McKenna is an example, not the cause, of NCUA’s culture of impunity from top to bottom. If the agency had been a credit union with the public missteps from the last three years or longer, they would have been conserved a long time ago.
Jim Blaine on Credit Unions
Sunday, January 25, 2015
“And What Am I – A Potted Plant !?!”
Chief Legal Eagle |
Mr. Michael McKenna is the General Counsel of the NCUA; has been with the Agency for over 25 years; and has held the top legal position for the last few. He is one of the highest paid lawyers in all of Federal government.
Don’t know Mr. McKenna on a personal basis; but would assume from his resume, background, experience, and current position, that he is probably the # 1 U.S. expert on the Federal Credit Union Act (FCUA) and the rules and regulations controlling federal credit union supervision – or should be!
After all, he has spent a lifetime focused specifically on credit union statutes and rules; has helped draft and craft many of those laws; and is intimately familiar with the logical subtleties and historical compromises underlying their promulgation.
“RBC”(Ringling Bros. Circus) |
As you may have noted, there is “a slight disagreement” on the legality of NCUA’s rule-making in the area of risk-based capital (RBC). Who is right concerning the legality of RBC is open to debate, but few will dispute that NCUA, over the last two years, has played the clown on the RBC rule repeatedly – and convincingly!
Three questions come to mind when listening to the legal arguments:
1.) What is Mr. McKenna’s , the #1 U.S. FCUA expert, opinion on the legality of RBC?
2.) Why would Chair Matz feel compelled to pay an outside law firm $150,000 “to do my own due diligence”, when she had Mr. McKenna sitting down the hall?
3.) Given that extraordinary $150,000 outside legal expense, can you determine which of the following. . .

■ **Description of the task**: Repeat the post on the NCUA's general counsel from "Jim Blaine on" to "or should be!", word for word.

■ **Data**:
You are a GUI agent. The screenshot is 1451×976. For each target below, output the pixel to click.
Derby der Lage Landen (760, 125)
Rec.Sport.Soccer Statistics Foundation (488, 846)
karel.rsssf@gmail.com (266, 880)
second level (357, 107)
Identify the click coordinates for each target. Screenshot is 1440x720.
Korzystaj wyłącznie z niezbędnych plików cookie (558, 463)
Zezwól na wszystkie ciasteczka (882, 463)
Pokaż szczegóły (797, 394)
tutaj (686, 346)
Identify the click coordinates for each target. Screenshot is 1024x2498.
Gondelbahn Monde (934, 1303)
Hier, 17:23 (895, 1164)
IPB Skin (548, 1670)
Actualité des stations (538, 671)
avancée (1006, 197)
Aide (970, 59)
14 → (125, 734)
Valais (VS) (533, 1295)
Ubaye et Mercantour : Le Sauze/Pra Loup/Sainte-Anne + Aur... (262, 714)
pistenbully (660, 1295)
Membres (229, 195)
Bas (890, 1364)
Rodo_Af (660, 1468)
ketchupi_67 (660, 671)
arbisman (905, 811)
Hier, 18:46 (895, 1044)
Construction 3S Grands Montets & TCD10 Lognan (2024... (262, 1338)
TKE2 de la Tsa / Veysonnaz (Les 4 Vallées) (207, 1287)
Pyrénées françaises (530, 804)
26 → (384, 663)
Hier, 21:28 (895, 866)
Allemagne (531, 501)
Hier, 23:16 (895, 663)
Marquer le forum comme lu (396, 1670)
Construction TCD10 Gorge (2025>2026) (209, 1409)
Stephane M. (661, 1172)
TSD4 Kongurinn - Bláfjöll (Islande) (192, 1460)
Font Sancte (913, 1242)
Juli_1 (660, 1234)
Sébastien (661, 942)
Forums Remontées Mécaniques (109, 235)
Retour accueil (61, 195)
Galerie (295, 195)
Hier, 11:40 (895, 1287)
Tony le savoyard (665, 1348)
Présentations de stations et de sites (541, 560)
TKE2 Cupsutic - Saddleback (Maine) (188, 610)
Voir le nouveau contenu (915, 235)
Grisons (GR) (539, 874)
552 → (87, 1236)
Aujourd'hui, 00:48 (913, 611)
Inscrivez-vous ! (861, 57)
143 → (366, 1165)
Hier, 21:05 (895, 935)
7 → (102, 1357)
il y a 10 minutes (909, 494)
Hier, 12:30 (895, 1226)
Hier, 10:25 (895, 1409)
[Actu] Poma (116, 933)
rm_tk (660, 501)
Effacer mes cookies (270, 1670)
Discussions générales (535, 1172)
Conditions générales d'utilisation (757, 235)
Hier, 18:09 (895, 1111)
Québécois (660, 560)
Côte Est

■ **Solution to this exercise**:
Jim Blaine on Credit Unions
Sunday, January 25, 2015
“And What Am I – A Potted Plant !?!”
Chief Legal Eagle |
Mr. Michael McKenna is the General Counsel of the NCUA; has been with the Agency for over 25 years; and has held the top legal position for the last few. He is one of the highest paid lawyers in all of Federal government.
Don’t know Mr. McKenna on a personal basis; but would assume from his resume, background, experience, and current position, that he is probably the # 1 U.S. expert on the Federal Credit Union Act (FCUA) and the rules and regulations controlling federal credit union supervision – or should be!